第3話 あの頃の

※※※※

 その日の夜、私は家で、クローゼットの引き出しの奥にしまっていた箱を久しぶりに取り出した。中には、学生時代に集めていた宝物が入っている。


「あ、それ久しぶりに見ました」

 後ろから声がした。敦さんだ。

「昔集めていましたよね、桜の花弁の形の小物色々」

「うん、そうね。今日仕事中何となく思い出して、久しぶりに出してみたの」

 そう言いながら、私は箱の中から緑色の桜の花弁の模様のついたボールペンを一本取り出した。大事にしまっていたので色褪せてもいない。チラシの裏に試し書きをしてみた。インクも充分残っているらしく、まだ使えることを確認した。

「取っておいても仕方ないし、会社で使おうかしら」

「いいんじゃないですか?そのペンオシャレですよね。わざわざネットで取り寄せたんじゃなかったでしたっけ」

 敦さんは優しい笑顔で同意してくれる。私もほほえみ返した。


 これは私の、決意の証だ。


 私は桜の花弁のボールペンを、仕事用の鞄にしまった。



 ロードオブレインは、わたしの学生時代に連載していたファンタジー漫画だ。アニメ化もしていたし、グッズもたくさん出ていた。

 私の人生で一番ハマっていた漫画だった。

 だから、漫画は本がボロボロになるまで読み込んだし、アニメもDVDで何度も繰り返しみた。そしてもちろん、好きなキャラクターキーホルダーやアクリルスタンドも数点持っていた。しかしそれも敦さんと付き合う前までの話だ。

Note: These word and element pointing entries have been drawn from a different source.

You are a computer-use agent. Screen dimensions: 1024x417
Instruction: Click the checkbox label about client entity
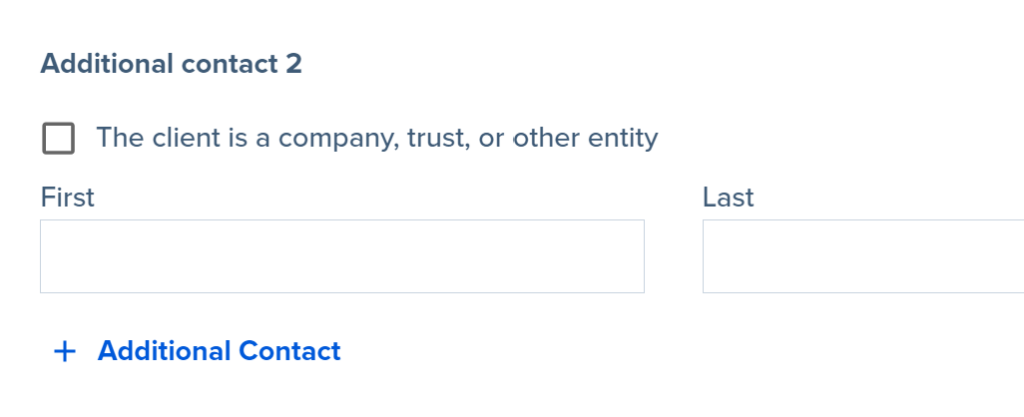click(x=376, y=138)
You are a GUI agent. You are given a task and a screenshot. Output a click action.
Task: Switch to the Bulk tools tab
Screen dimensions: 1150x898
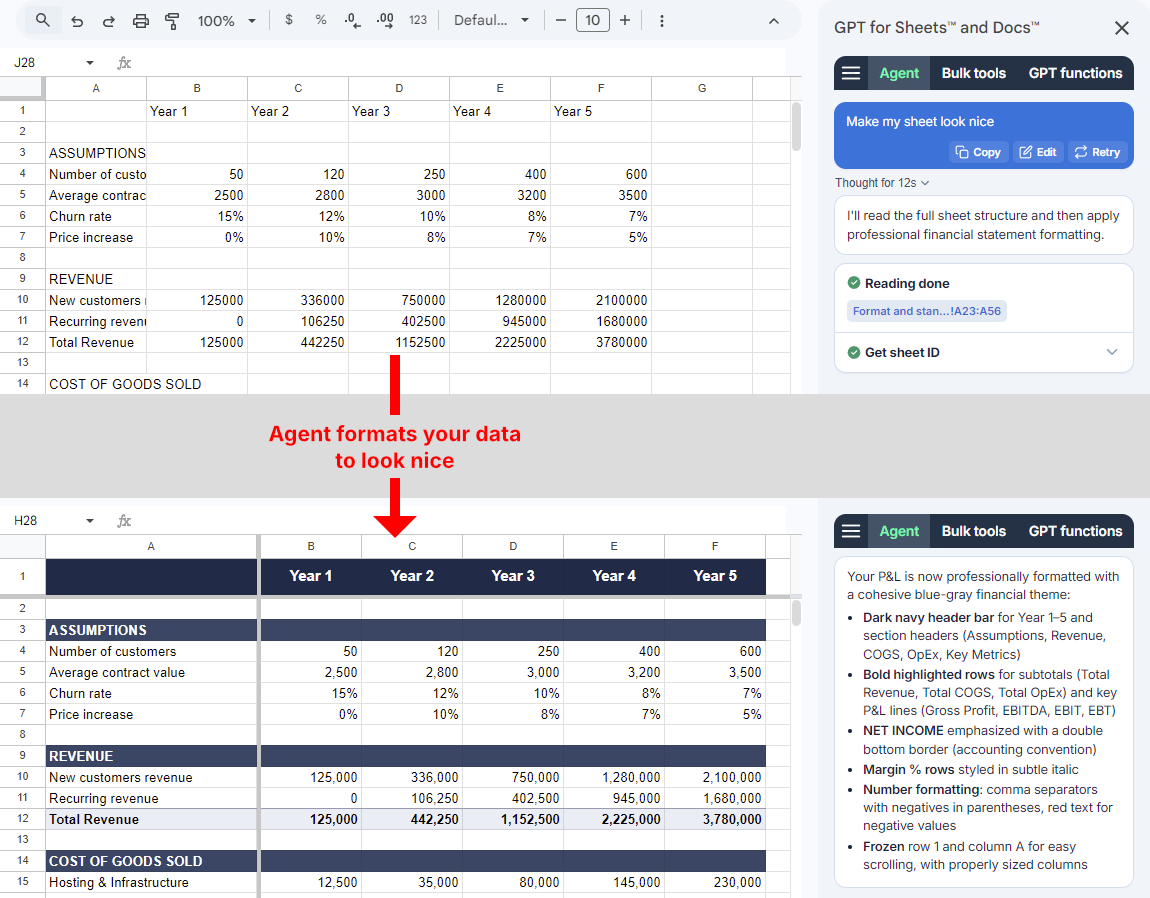[x=973, y=72]
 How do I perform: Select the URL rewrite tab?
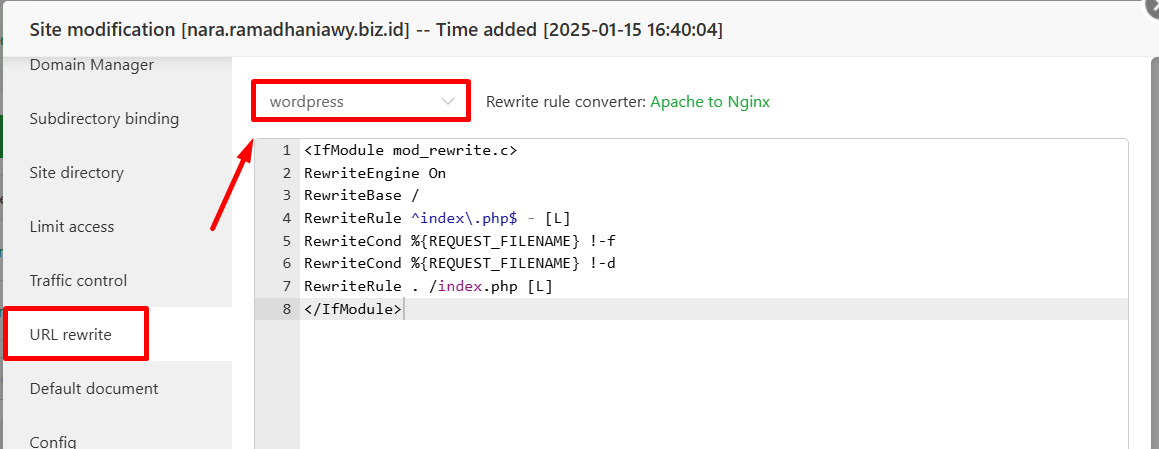[x=70, y=335]
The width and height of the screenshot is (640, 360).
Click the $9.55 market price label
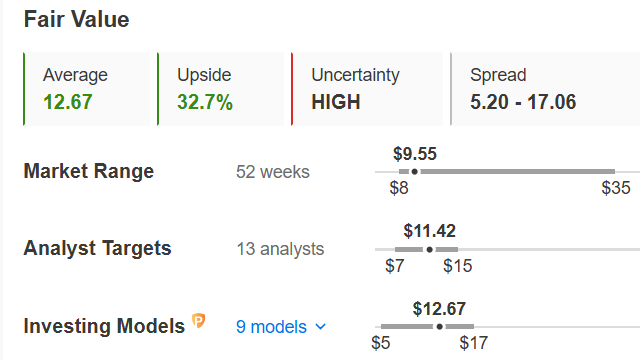point(415,154)
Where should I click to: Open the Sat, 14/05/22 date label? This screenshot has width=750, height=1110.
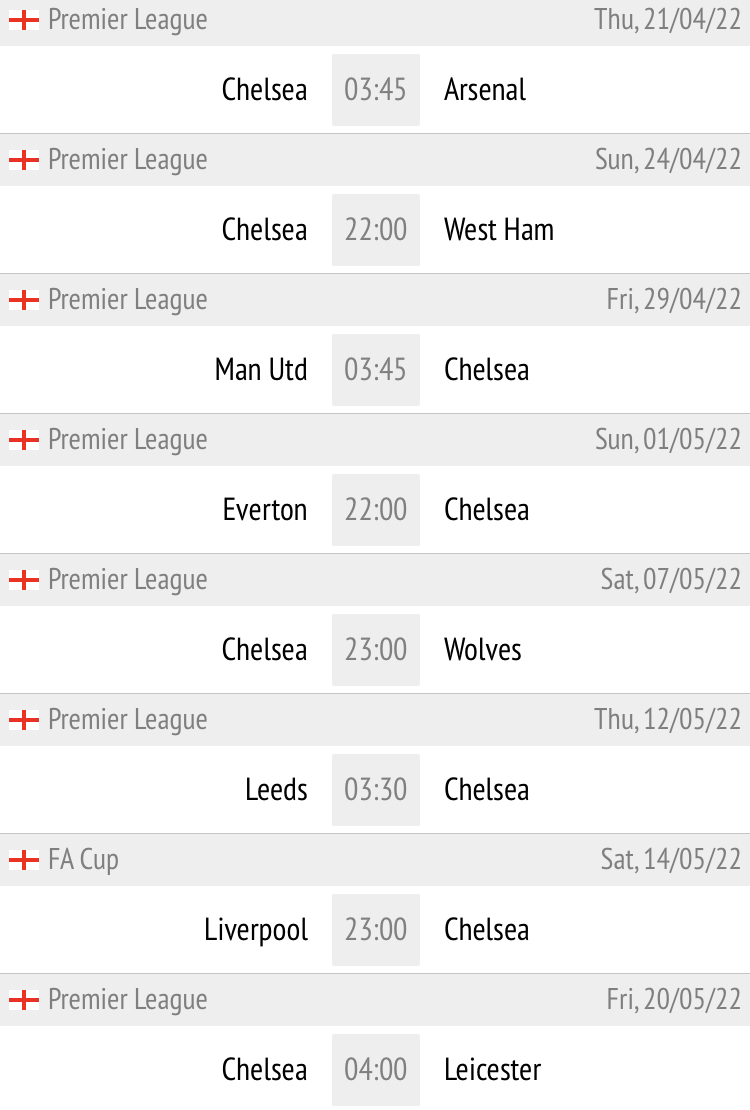tap(671, 860)
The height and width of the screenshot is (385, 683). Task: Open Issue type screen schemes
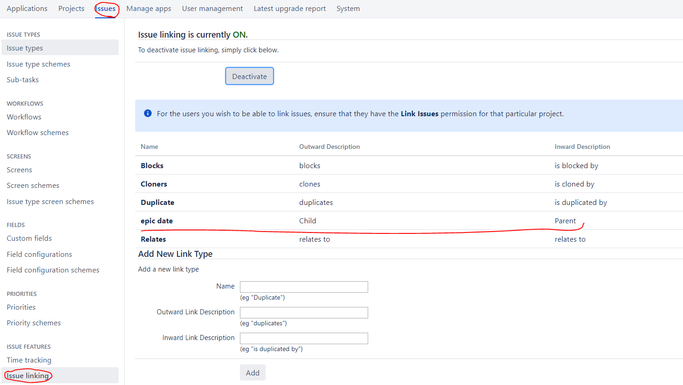tap(50, 202)
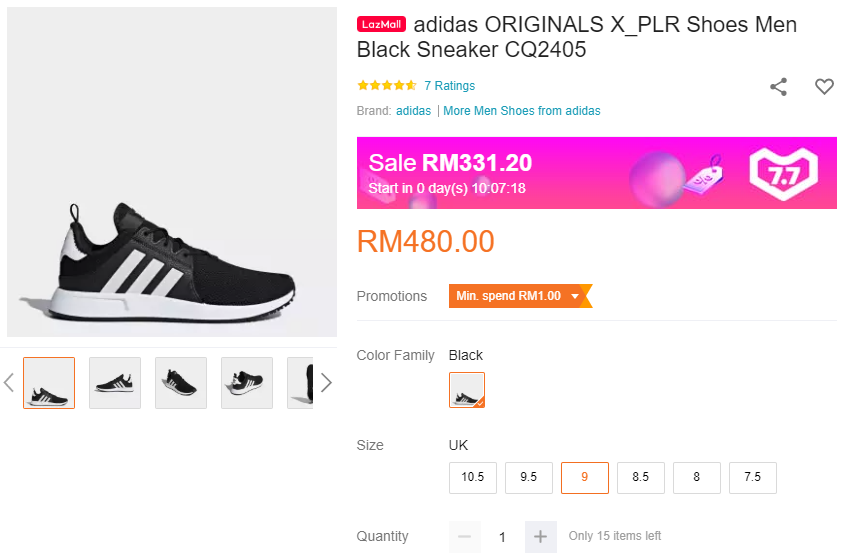Viewport: 849px width, 560px height.
Task: Click the LazMall badge
Action: [x=381, y=25]
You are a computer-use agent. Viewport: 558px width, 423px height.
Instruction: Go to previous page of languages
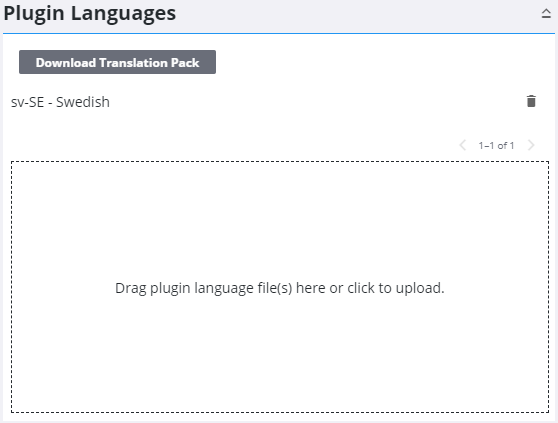(463, 145)
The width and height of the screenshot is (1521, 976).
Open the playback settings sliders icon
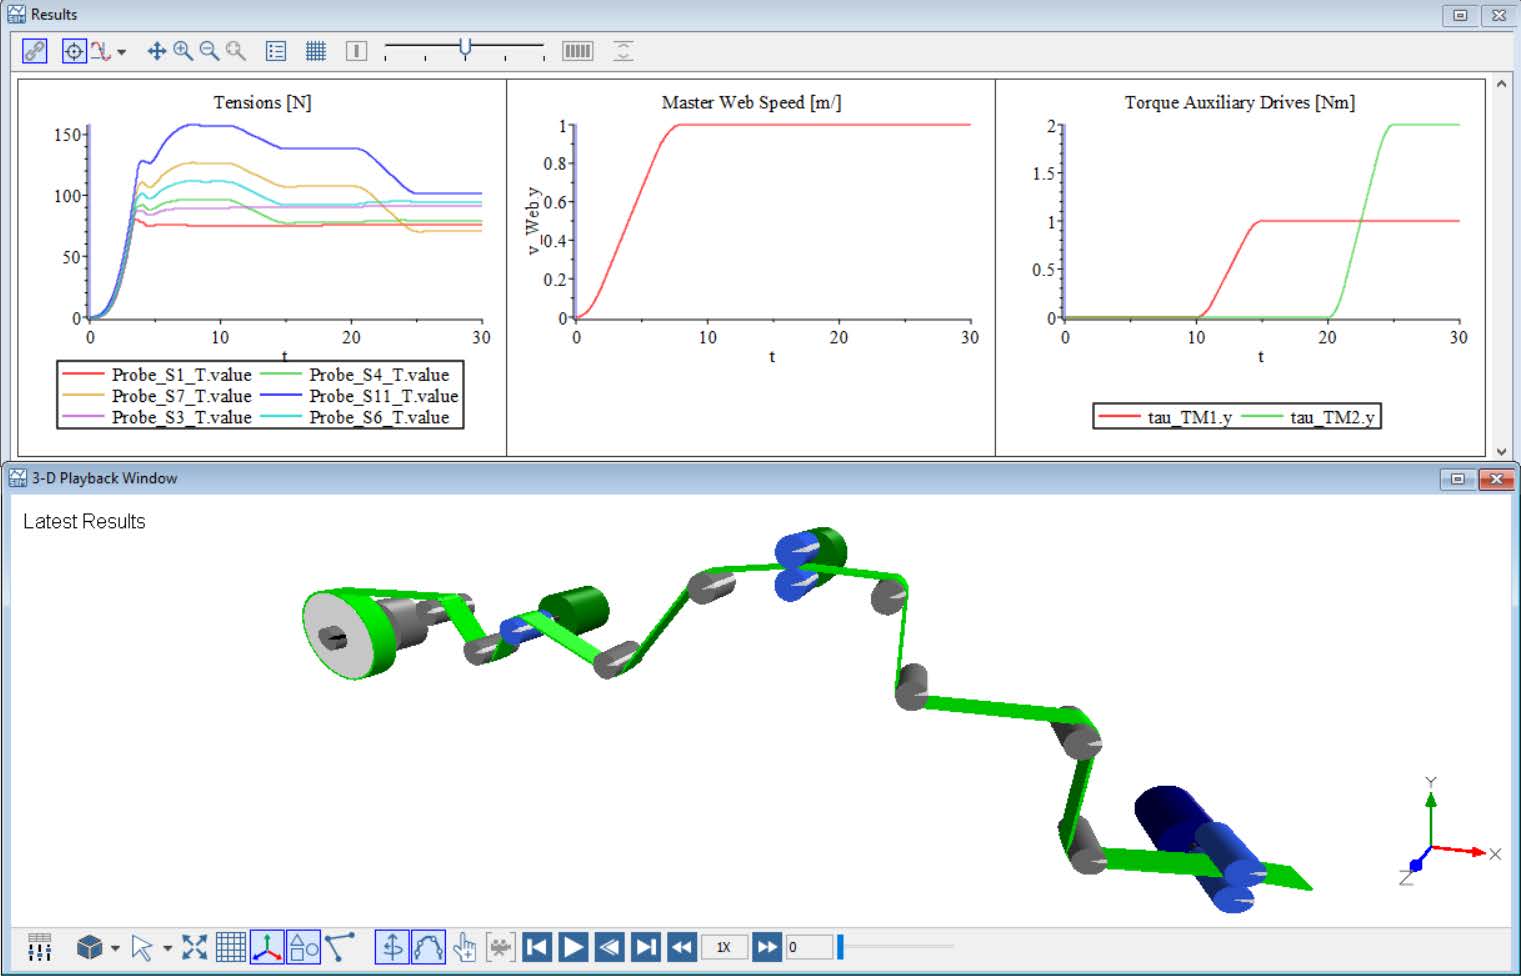40,947
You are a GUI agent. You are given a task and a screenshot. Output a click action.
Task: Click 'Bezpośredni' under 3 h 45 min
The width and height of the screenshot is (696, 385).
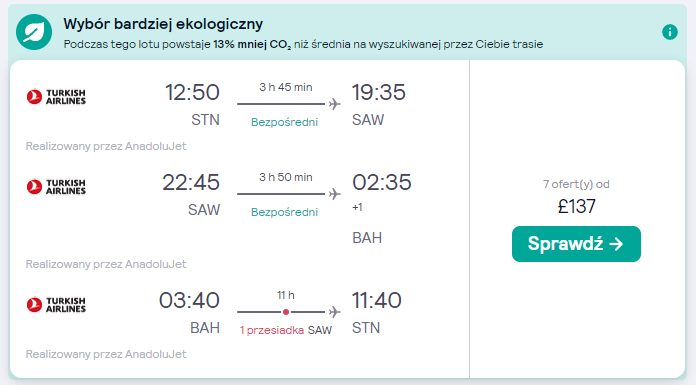285,122
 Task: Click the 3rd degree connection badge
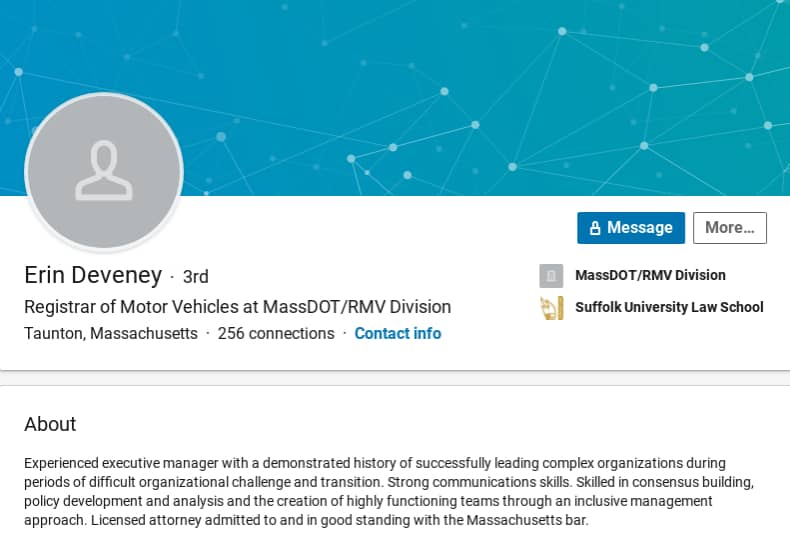[x=196, y=277]
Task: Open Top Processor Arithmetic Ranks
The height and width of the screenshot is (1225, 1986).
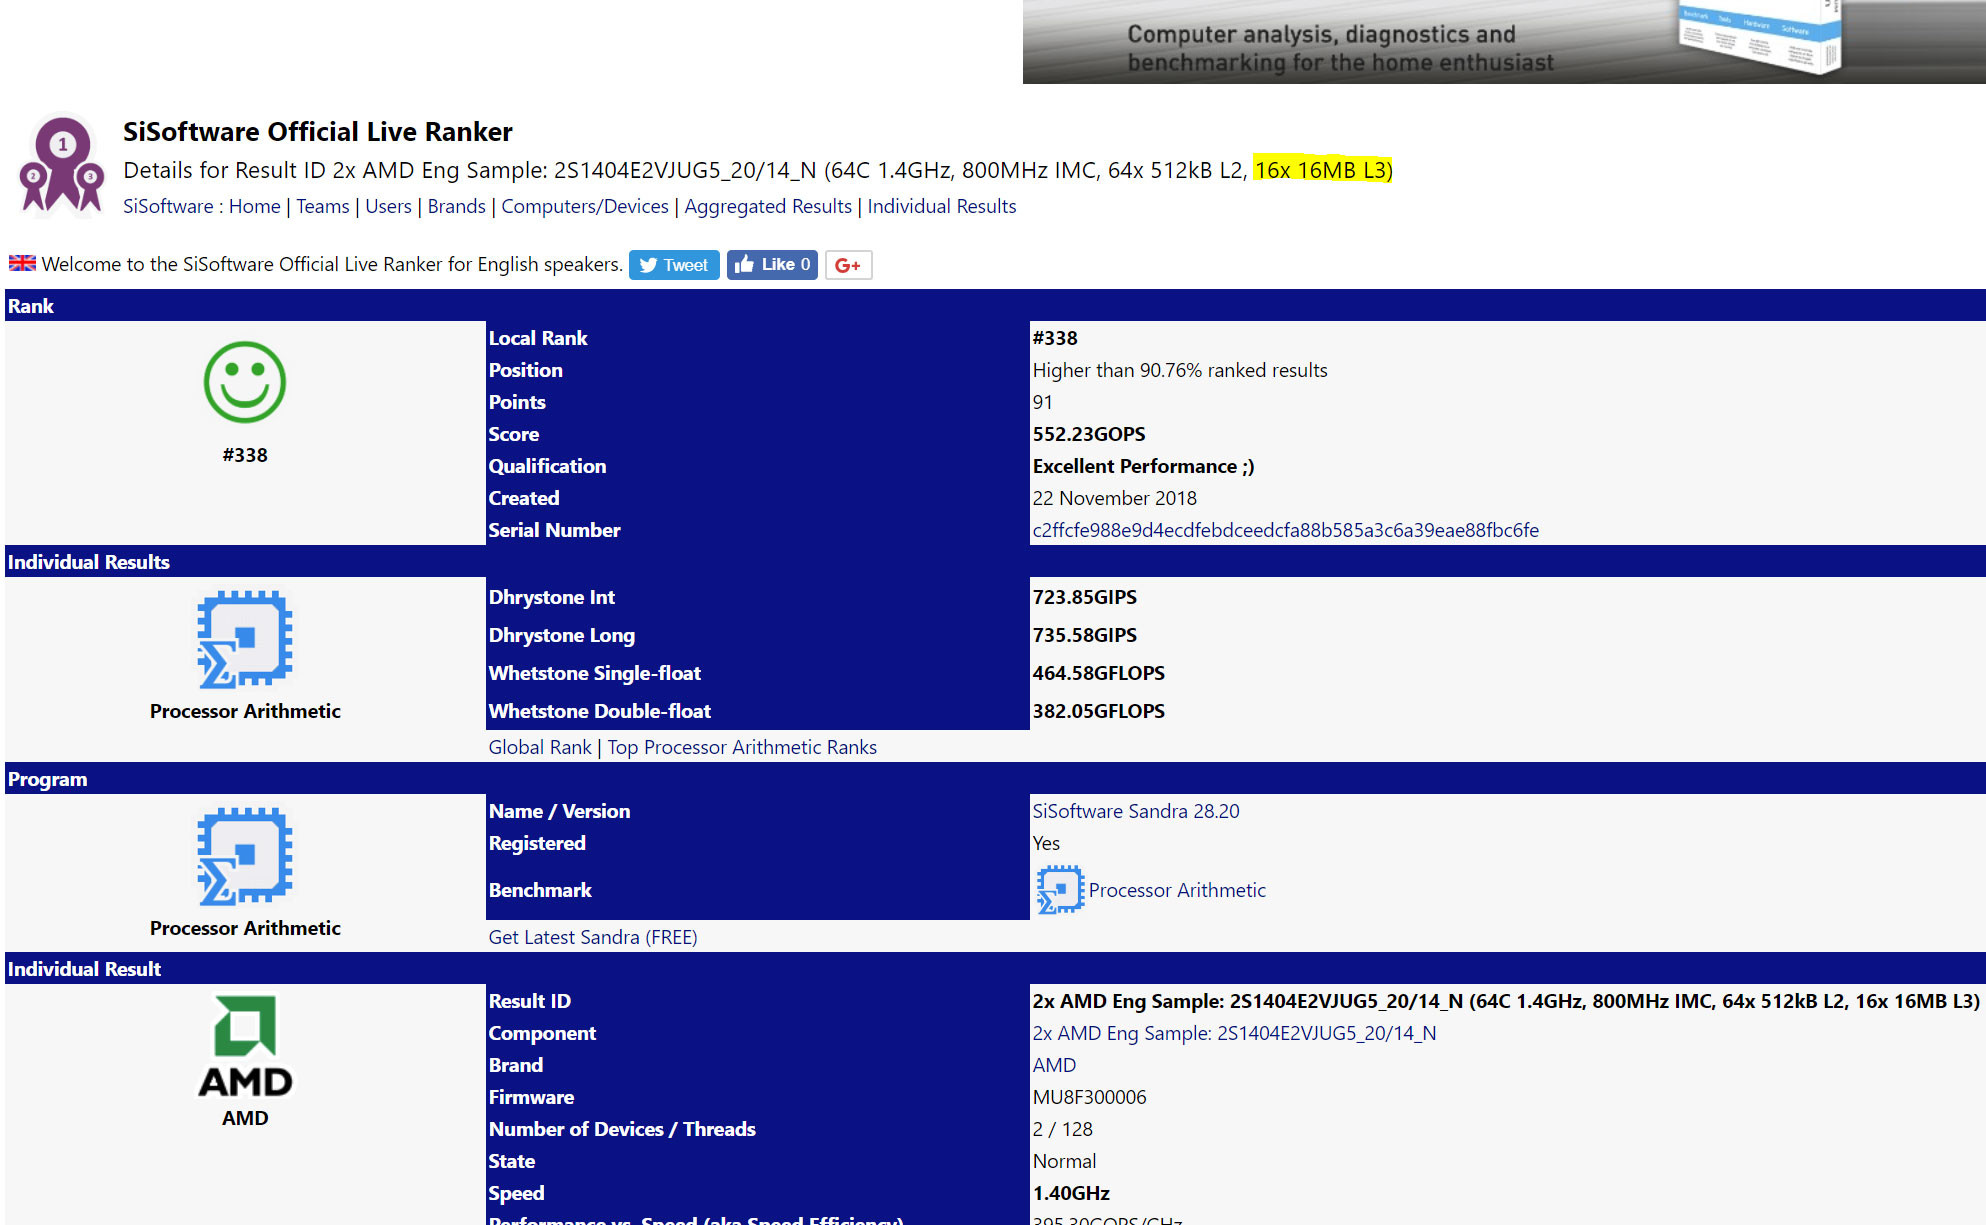Action: point(742,747)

 敦さんは自分以外に「好き」の感情を向けるのを嫌がった。はじめは恐る恐る、しかし次第に強く、ロードオブレインのグッズの処分を訴えた。

 私は素直に従った。勿論嫌だったけど、敦さんが泣いて訴えるので、とうとう処分を承諾してしまったのだ。漫画、DVD、キーホルダー、ぬいぐるみ……。売ったり、譲ったり、どうしようもないものは捨てたりして、全部全部処分した。

 しかし、処分しなくても問題が無かった物がある。

それが、公式グッズでもなんでもない、ただの桜の花弁モチーフの小物だ。

 敦さんには、それがファングッズだとバレなかったのだ。


 桜は、概念アイテムである。

 ロードオブレインに登場する主人公の相棒、松竜マツリの身につけているマントの色が緑色であり、且つ、持っている武器が桜の花弁をモチーフにした剣だった。

 松竜のファンは、緑色のものや桜のモチーフの小物を、概念アイテムとして身につけていた。あからさまなオタクとしてバレないように、でも推しの何かを身に着けたかったから。


 そう、私はロードオブレインの登場人物の中で、松竜のファンである。


 そして、今日石川さんのスマホで見た、ロードオブレイン実写化のキャスト、松竜の配役は、アイドルの星川良馬ホシカワリョウマだった。


星川良馬は、私がデビュー当時から応援しているアイドルグループのリーダーである。ライブはチケットが当たらなくてほぼ行けなかったけど、ほぼ毎日のように曲は聞いていた。ライブDVDも繰り返し見て、出演するテレビもラジオも欠かさなかった。


 でもそれも敦さんと付き合う前までの話だ。敦さんは自分以外に「好き」の気持ちを……以下同文。よって以下略。


 つまり、敦さんと付き合う前にずっと好きだった二大推しが映画でドッキングするのだ。

 勿論、敦さんがそんな映画を見に行く事を許すはずがない。見に行きたいと言うだけでどうなるかはわかっている。

 でも、そんなの、そんなの!どうにかして行くしかないじゃないの!



「なんだか、今日の美香さん機嫌がいいですね。何かありました?」

 ベットに座りながら敦さんが私の顔を覗き込んだ。

「そう?何かしら」

 危ない、興奮しすぎて気持ちが溢れていたみたい。気をつけなきゃ。

「あ、今日敦さんのお弁当褒められたの。後輩のに。それかも」

「後輩って、女子ですか。男子ですか」

淳さんの目が少し怖い。

「女の子よ」

「あー、なるほどそうですか。それは僕も嬉しいですね」

 何がなるほどなのかしら。私はちょっと首をかしげた。敦さんはホッとしたような顔をして、抱きしめた。そのまま私達は一緒にベットに潜り込むのだった。